Vous aurez sans doute remarqué qu’il nous arrive régulièrement de publier, en particulier sur des thèmes complexes et/ou polémiques, des articles illustrant différents points de vue. Nous espérons ainsi vous permettre de vous faire une idée personnelle. La situation actuelle en Ukraine fait partie de ces sujets. Nous publions aujourd’hui un article d’un des chroniqueurs de Radio Zinzine, Nicolas Furet, inspiré entre autres par des interviews réalisées pour la radio début septembre.
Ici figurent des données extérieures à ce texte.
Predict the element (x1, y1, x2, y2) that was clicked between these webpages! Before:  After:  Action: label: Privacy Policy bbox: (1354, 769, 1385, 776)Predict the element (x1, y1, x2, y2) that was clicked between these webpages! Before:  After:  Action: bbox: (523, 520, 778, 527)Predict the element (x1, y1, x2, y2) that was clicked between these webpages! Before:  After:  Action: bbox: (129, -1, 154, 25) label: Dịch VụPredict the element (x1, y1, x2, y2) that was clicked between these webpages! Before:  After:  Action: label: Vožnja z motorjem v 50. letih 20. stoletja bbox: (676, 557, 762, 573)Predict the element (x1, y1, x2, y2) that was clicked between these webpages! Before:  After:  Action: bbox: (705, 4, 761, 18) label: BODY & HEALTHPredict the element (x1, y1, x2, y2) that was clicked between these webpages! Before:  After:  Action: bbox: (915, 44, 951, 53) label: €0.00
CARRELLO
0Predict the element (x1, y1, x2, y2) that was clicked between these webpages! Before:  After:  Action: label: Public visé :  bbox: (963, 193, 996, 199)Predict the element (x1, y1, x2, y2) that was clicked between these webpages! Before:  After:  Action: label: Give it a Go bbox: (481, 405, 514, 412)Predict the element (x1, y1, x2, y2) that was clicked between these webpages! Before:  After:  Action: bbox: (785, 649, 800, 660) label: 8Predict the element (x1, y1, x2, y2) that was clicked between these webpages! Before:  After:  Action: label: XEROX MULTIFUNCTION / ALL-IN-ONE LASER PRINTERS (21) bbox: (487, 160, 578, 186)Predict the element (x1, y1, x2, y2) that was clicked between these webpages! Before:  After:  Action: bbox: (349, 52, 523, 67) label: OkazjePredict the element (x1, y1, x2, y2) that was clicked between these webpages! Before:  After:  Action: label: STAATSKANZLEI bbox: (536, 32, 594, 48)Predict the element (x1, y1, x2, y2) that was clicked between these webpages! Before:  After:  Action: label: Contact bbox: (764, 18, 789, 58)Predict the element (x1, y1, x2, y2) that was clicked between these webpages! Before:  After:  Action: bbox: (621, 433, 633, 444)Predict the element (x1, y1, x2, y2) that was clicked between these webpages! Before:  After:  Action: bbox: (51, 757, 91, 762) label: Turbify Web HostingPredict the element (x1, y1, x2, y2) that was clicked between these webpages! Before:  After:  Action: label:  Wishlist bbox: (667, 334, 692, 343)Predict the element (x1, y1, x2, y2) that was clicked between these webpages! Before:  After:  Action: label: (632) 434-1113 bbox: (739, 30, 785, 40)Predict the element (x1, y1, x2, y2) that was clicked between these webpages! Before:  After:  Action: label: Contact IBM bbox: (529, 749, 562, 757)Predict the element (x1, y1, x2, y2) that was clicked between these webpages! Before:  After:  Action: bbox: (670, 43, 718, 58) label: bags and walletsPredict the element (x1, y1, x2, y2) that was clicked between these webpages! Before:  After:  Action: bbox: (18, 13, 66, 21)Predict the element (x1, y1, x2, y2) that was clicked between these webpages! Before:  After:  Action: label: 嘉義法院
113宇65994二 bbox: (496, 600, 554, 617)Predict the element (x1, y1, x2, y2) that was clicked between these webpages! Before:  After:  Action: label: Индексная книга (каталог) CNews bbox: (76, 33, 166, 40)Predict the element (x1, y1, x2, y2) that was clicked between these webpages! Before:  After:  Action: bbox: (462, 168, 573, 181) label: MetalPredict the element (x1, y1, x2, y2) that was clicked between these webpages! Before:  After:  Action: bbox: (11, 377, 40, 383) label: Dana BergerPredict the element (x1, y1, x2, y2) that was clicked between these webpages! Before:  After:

La question posée dans le titre est bien moins saugrenue qu’il n’y paraît. Après le soixante dixième anniversaire du débarquement des troupes anglo-américaines sur les plages de Normandie, rendu possible par la défaite nazie sur le front de l’Est, et le centenaire de la «der des der» qui ne fut que le prélude à la guerre mondiale suivante et à une recomposition géopolitique globale, 2014 pourrait bien marquer le tournant d’une nouvelle recomposition des alliances. Et vers le crépuscule de l’illusion de la suprématie occidentale.
La gestion désastreuse, irresponsable, de la crise politique en Ukraine par les Etats-Unis et l’Union Européenne (UE) pourrait bien être l’accélérateur de cette tendance inéluctable, et inhérente au processus de mondialisation, avec l’entrée dans la cour des grandes puissances de nouveaux acteurs qui imposeront le fameux «multilatéralisme», par la simple force de sa dynamique.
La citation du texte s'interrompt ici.